Guest Speaker

Opening Speaker: Helen Bower-Eashton

Helen is the Director of Communication at the Foreign and Commonwealth Office.

She was previously Official Spokesperson to the Prime Minister, a role she took on in June 2015 after 4 years working in the Number 10 press office. Prior to joining Number 10, Helen worked for the Foreign and Commonwealth Office, as Head of Communication and UK Spokesperson at the UK’s Representation to the EU and before that at the Home Office.

Helen previously worked as a journalist for academic publications and regional newspapers.

Closing Speaker: Ben Freeth MBE

Ben Freeth (MBE) is an internationally recognized Human Right’s activist and philanthropist who has most notably been involved in tackling the ongoing humanitarian and political situation within Zimbabwe.

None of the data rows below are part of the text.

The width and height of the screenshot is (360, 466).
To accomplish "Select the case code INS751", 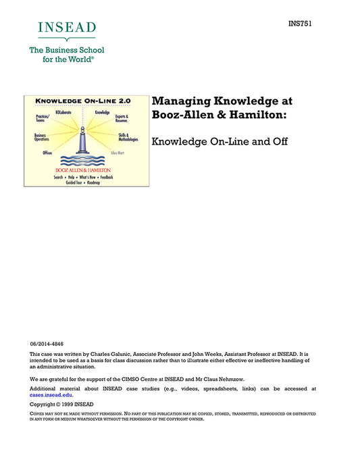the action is tap(299, 24).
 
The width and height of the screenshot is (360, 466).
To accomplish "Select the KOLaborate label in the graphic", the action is tap(65, 111).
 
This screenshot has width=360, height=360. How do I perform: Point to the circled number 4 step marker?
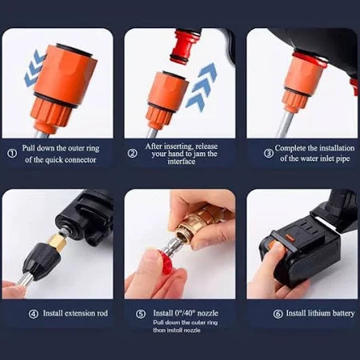[11, 313]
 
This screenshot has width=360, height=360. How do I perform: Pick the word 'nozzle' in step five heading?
[207, 313]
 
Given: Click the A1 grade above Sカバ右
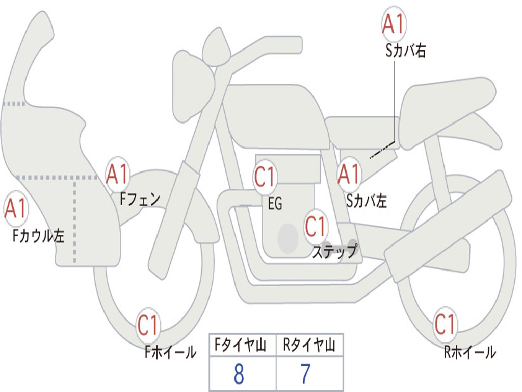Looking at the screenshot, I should [394, 24].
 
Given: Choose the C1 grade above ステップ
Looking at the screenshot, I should [316, 226].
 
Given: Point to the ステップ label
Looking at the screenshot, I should [334, 252].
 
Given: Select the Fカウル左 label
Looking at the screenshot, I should [39, 235].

He was born in Kent, but his family moved to Zimbabwe in 1980 where his father had been employed to set up a military staff training college. Having studied at the Royal Agricultural College in Cirencester, Ben moved back to Zimbabwe and began managing a farm and nature reserve at Mount Carmel with his wife, Laura, and father in law Mike Campbell.

In 2001, Ben and his family were given an eviction notice by the Zimbabwean government under Robert Mugabe as part of the controversial land reform programme. Ben and his father in law sued the Zimbabwean government and their story is recorded in the award-winning documentary “Mugabe and the White African”. During the case, both Ben and Mike were abducted and beaten by supporters of Mugabe and in 2009 the Mount Carmel Estate was attacked and the homes of both Ben and Mike were burned down. Since their forced move, Ben and his family have lived in the Zimbabwean capital and Ben has continued to protest the Human rights atrocities in Zimbabwe, giving talks at the Royal Geographic society and being in contact with members of the UK government and Foreign Office in a bid to shed more light on the situation within Zimbabwe.

Since the ousting of Mugabe in 2017, Ben has continued to protest the corrupt and often inhumane actions of President Mnangagwa, including the disputed election result in November 2017. Ben’s long term fight for human rights and justice within Zimbabwe was recognised in 2010 when Ben was made an MBE.